[RECORDS FOR THIS EXERCISE]
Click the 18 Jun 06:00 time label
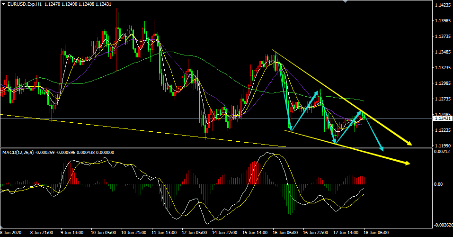tap(377, 233)
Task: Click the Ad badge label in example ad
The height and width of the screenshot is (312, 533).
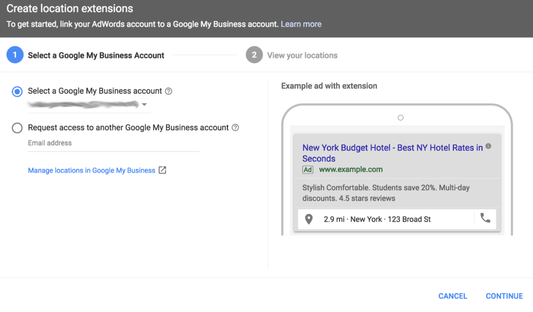Action: click(x=308, y=170)
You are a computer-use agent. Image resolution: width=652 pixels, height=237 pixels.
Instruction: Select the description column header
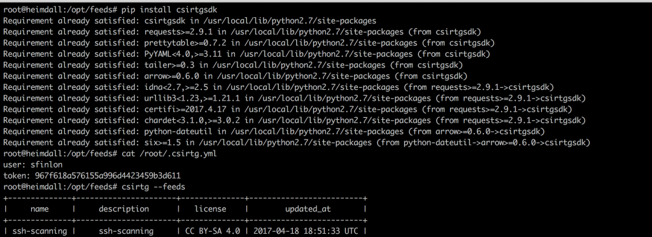pyautogui.click(x=124, y=209)
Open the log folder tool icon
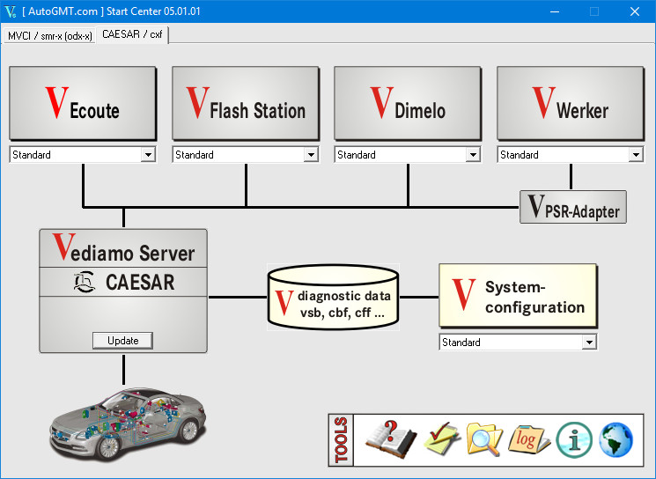The width and height of the screenshot is (656, 479). [529, 439]
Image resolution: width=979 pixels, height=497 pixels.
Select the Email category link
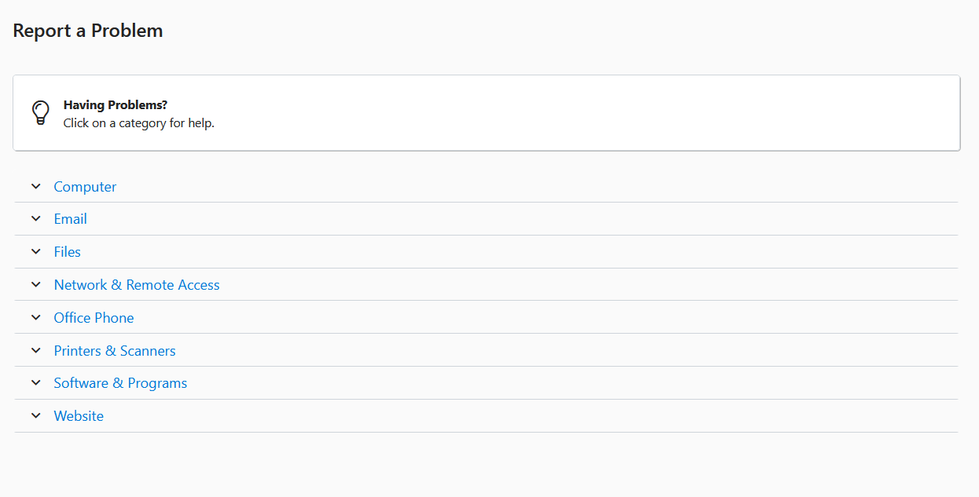tap(70, 219)

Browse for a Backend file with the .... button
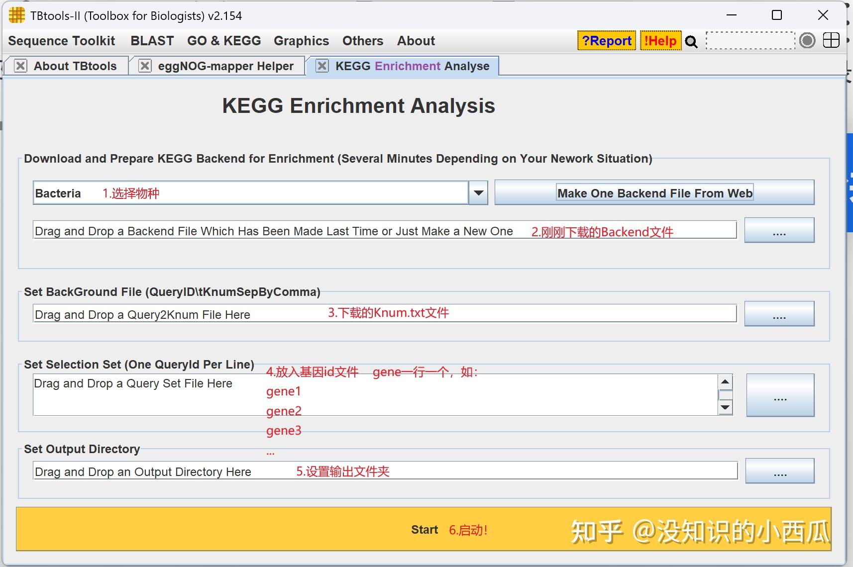pos(779,230)
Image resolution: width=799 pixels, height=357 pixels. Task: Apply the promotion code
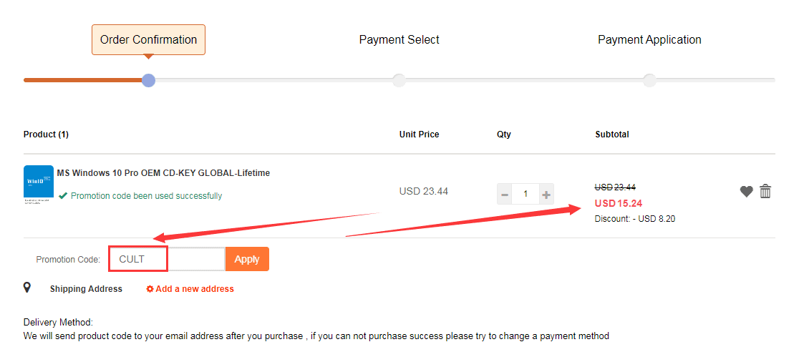tap(247, 259)
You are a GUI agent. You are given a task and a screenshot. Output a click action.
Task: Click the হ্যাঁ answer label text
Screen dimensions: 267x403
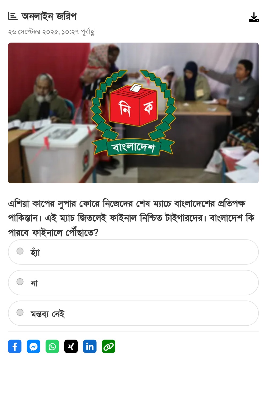(35, 252)
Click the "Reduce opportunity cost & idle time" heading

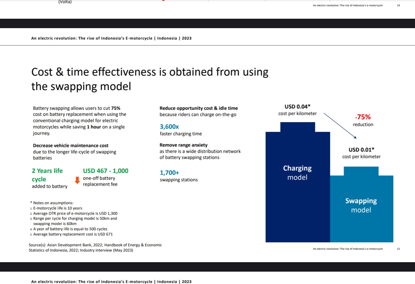[199, 108]
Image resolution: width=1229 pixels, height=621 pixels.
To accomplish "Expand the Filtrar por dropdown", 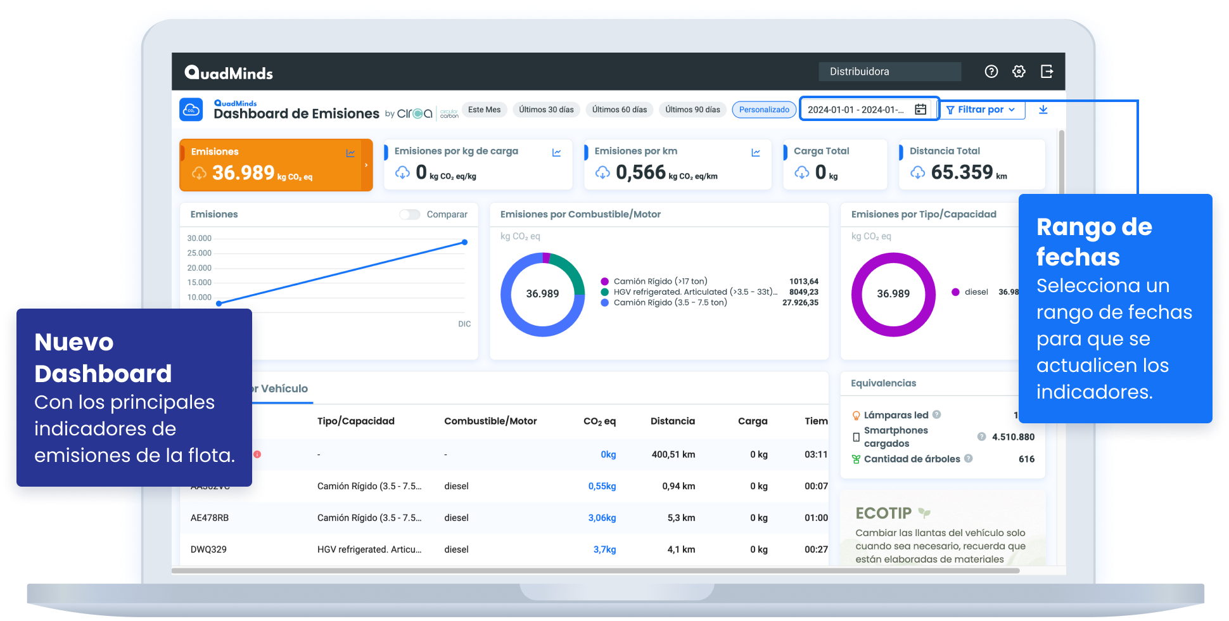I will coord(980,110).
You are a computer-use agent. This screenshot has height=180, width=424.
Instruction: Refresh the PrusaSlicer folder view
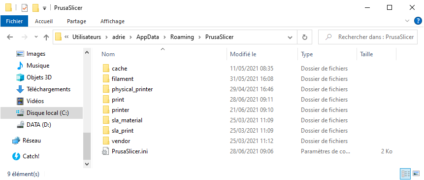click(305, 37)
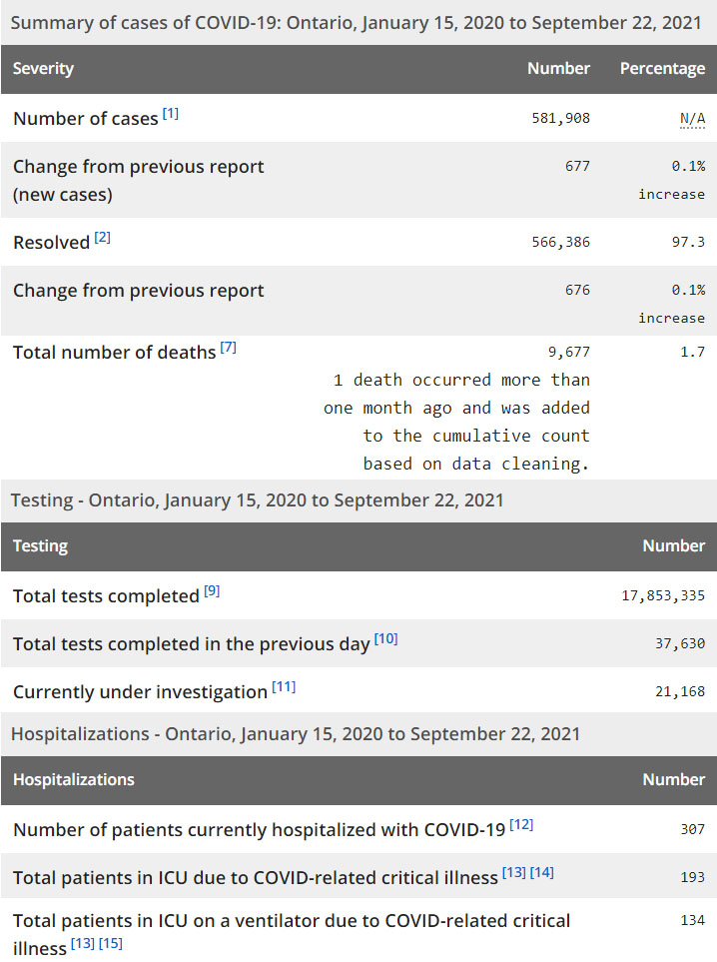The image size is (717, 962).
Task: Open footnote [14] in the ICU critical illness row
Action: point(542,873)
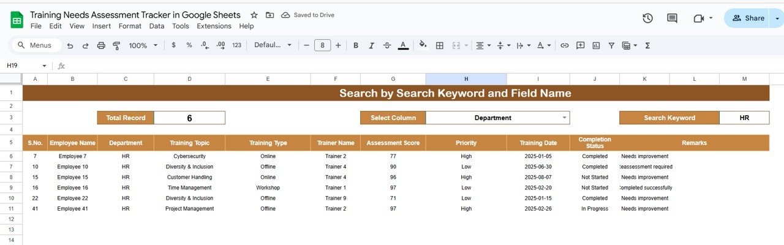Click the Create a filter icon
The image size is (784, 245).
tap(611, 45)
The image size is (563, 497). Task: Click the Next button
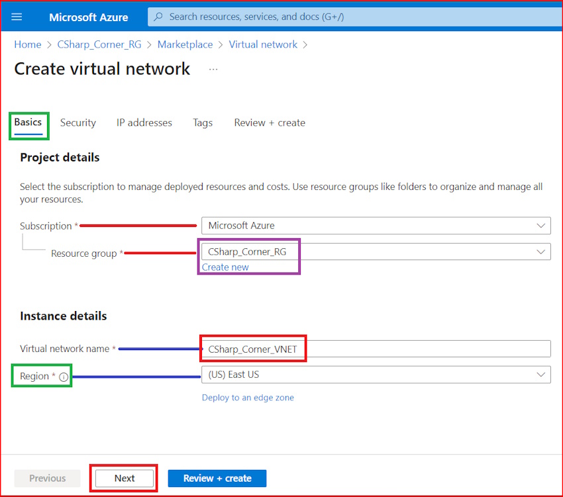[x=123, y=478]

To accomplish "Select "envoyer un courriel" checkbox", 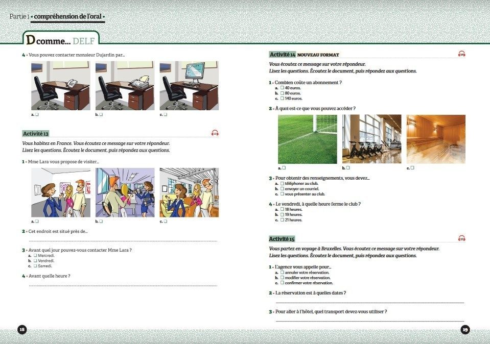I will pos(282,189).
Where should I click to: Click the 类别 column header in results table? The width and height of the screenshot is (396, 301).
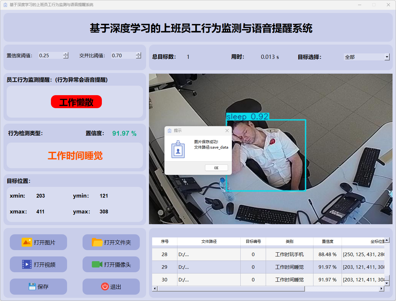pos(289,241)
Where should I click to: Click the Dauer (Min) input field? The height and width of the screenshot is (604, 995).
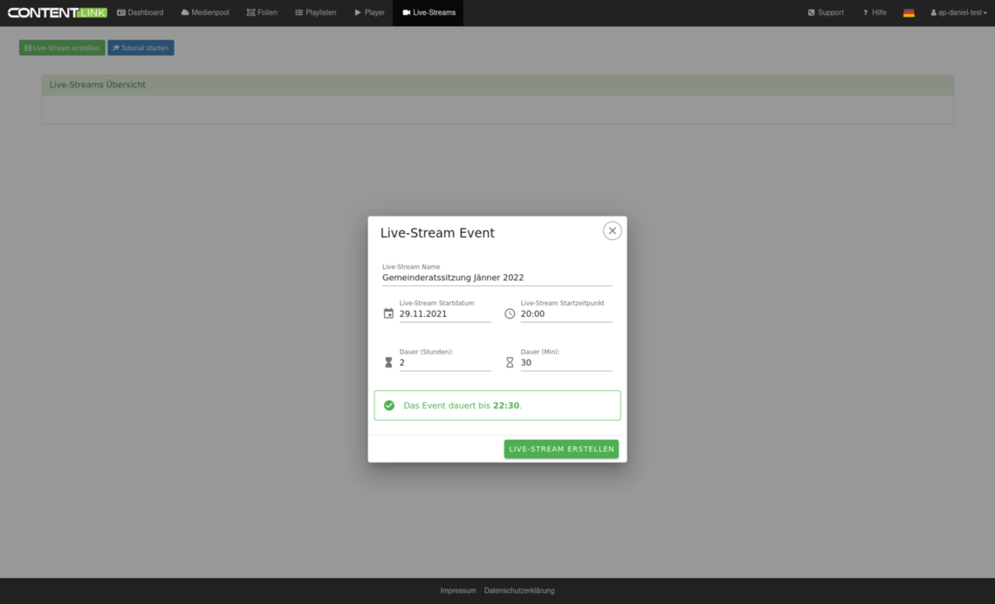pos(566,362)
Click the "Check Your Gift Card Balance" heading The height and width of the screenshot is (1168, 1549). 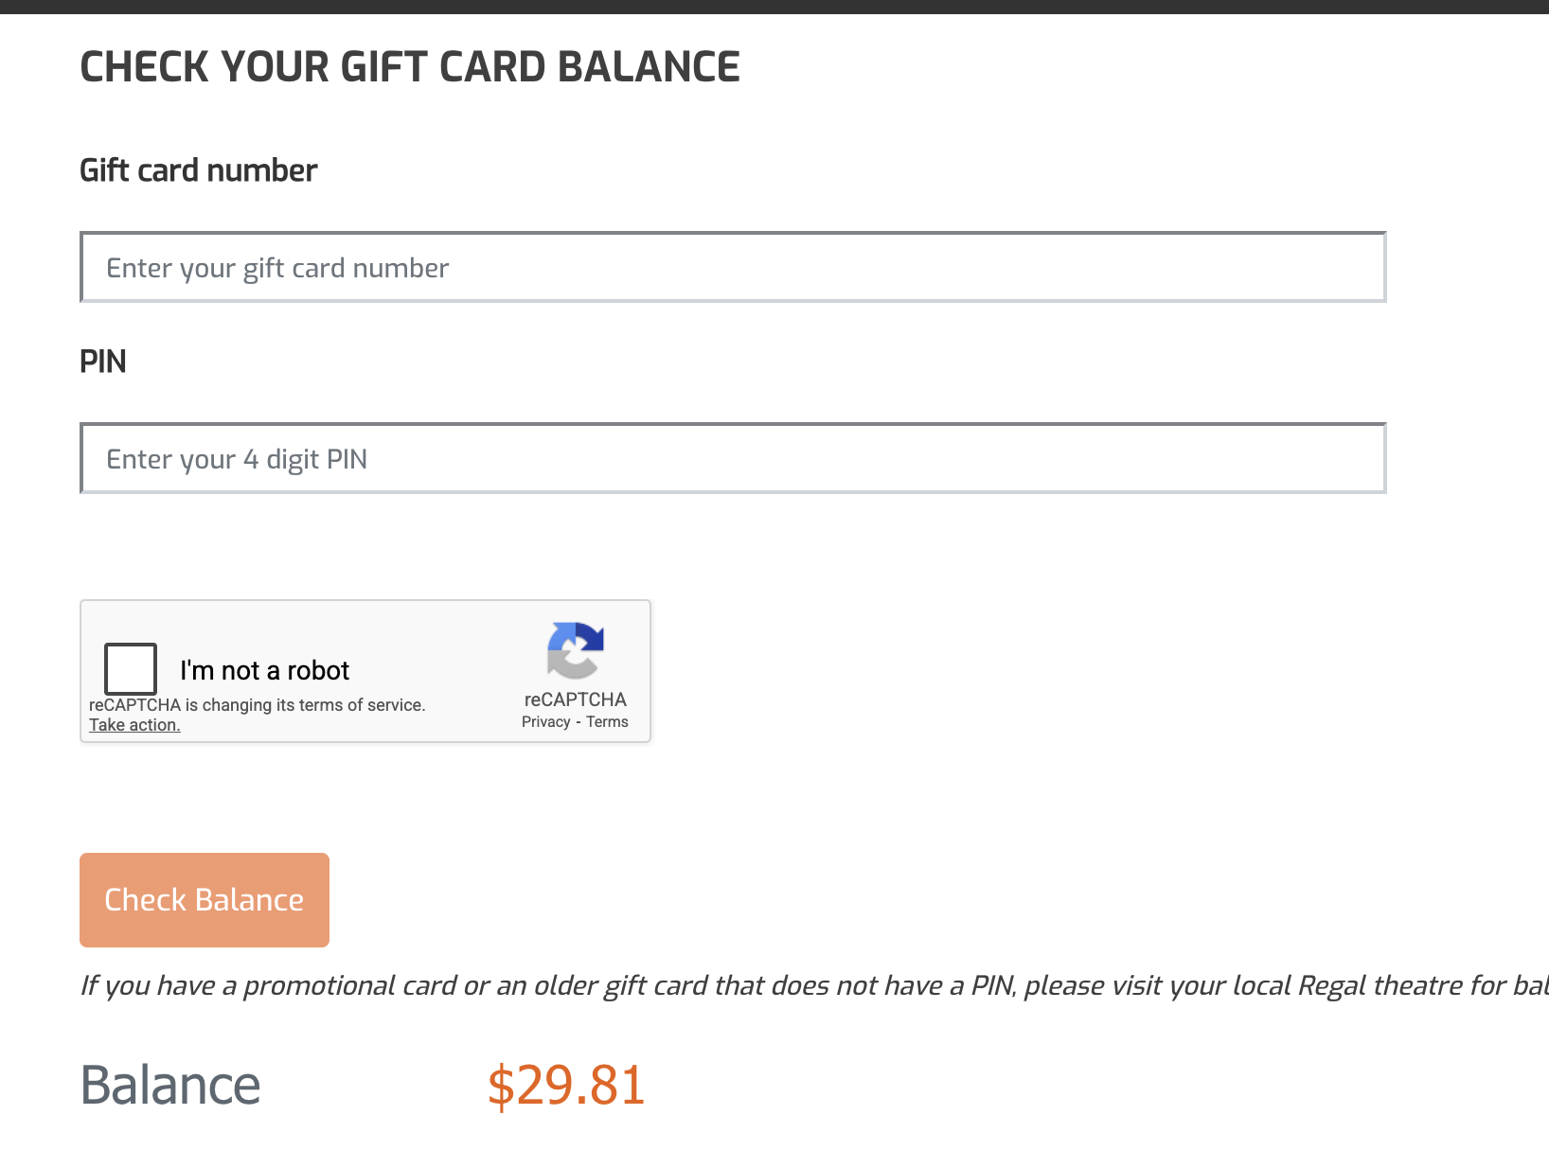(x=409, y=67)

[YOUR OBJECTIVE] Arrange everything from the start of the records down to the line containing "pyautogui.click(x=124, y=209)" as a numbered list, skipping blank lines. Leave the pictures out.

[REPLY TO THE TASK]
1. Click the 18 Jun 06:00 time label
2. tap(377, 233)
3. Task: Click the Ad badge label in example ad
4. The height and width of the screenshot is (312, 533).
5. Action: click(x=308, y=170)
6. You are a computer-use agent. Image resolution: width=652 pixels, height=237 pixels.
7. Instruction: Select the description column header
8. pyautogui.click(x=124, y=209)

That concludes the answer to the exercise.